Rodenstock reveled in the fame of having discovered the Jefferson bottles after the record sale at Christie’s in 1985. They were the first in a series of his remarkable “finds.” Rodenstock has refused to say who sold him the Th.J. bottles and has held back information regarding the exact location of the alleged walled-in cellar in Paris.

After the famous 1985 Christie’s auction, other collectors purchased wines from the Jefferson bottles, including Marvin Shaken and American tycoon Bill Koch. In 1988, Koch spent a half-million dollars on four of the Jefferson bottles, including a 1787 Lafite.

In 2005 the Boston Museum of Fine Arts prepared an exhibition of some of Koch’s multimillion-dollar collection of art and antiques, including his four Jefferson bottles. Aside from Broadbent’s authentication of the Forbes bottle, there was no other record of authenticity on the wines. Koch’s staff, seeking authenticity, contacted the Jefferson Foundation at Monticello. After a few days, the curator of Monticello phoned back and reported, “We don’t believe those bottles ever belonged to Thomas Jefferson.”

Notorious for filing lawsuits, Koch filed one against Rodenstock, hoping to prove him a fraud. In his New Yorker article, Keefe — who interviewed Koch — quotes him as saying, “I’ve bought so much art, so many guns, so many other things, that if somebody’s out to cheat me I want the son of a bitch to pay for it. Also it’s a fun detective story.” Koch has spent more than twice the original half-million dollars paid for his four Jefferson bottles on litigation and investigations led by his private detective, Jim Elroy.

There are no scientific tests that can prove the grape varietals or vintages in a bottle of wine. Elroy, a former FBI agent, has been trying to prove that Rodenstock concocted forgeries by mixing various wines with a dollop of port wine as forgers have been known to do. Using Koch’s endless monetary resources, Elroy, a tenacious detective, has proved that Rodenstock is not one of the famous Rodenstocks after all. Elroy also has as evidence piles of wine labels and forger’s tools found in a Rodenstock Munich apartment.
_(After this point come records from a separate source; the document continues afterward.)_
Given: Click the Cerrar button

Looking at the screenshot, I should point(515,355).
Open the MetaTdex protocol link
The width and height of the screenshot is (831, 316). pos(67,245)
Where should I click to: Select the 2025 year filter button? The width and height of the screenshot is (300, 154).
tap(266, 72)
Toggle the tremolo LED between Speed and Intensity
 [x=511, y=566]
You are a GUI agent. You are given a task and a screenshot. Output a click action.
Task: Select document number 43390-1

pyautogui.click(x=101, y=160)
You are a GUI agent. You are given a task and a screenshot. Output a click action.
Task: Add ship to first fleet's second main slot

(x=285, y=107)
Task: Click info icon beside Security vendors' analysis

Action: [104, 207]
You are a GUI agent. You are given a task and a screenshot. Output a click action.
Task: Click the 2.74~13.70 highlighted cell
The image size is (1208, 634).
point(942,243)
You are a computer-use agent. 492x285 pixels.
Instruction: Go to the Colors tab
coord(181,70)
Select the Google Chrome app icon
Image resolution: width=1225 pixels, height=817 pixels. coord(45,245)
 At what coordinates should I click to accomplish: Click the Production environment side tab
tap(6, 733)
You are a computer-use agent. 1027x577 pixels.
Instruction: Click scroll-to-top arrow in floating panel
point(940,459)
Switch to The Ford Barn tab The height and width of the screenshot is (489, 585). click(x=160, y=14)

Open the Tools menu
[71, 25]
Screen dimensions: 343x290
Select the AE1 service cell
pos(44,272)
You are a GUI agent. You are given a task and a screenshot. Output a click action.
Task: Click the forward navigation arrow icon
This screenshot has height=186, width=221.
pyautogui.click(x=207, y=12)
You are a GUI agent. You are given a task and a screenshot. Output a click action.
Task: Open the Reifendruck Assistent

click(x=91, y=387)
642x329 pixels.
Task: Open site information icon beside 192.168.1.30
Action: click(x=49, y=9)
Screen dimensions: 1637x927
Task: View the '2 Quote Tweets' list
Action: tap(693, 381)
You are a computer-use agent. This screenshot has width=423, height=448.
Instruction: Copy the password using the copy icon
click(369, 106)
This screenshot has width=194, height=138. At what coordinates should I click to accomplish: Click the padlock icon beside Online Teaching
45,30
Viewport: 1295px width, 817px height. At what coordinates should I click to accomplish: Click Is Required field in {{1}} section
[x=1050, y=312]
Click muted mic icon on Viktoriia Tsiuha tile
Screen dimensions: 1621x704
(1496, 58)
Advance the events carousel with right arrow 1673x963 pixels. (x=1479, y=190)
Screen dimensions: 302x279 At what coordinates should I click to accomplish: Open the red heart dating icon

In bullet-proof, impact-resistant cases, Elroy flew two of Koch’s Jefferson bottles to a lab in the Alps where they were placed in a special piece of equipment surrounded by 10 inches of lead and subjected to high-tech carbon dating-like testing. The tests proved inconclusive, showing only that contents of the bottles predated the atomic age.

But Elroy was not to be deterred; through an FBI tool expert he proved that the bottles could not have been engraved by the 18th-century copper wheel used in Jefferson’s day. Instead, the expert said, they looked like they had been done with a handheld dentist’s tool, powered by electricity.

In January of this year, the U.S. District Court in New York dismissed Koch’s lawsuit, ruling that the “allegations are insufficient to warrant this court’s assertion of jurisdiction over Rodenstock.” Koch refiled the case in the same court in early February, and indicated more lawsuits are to follow.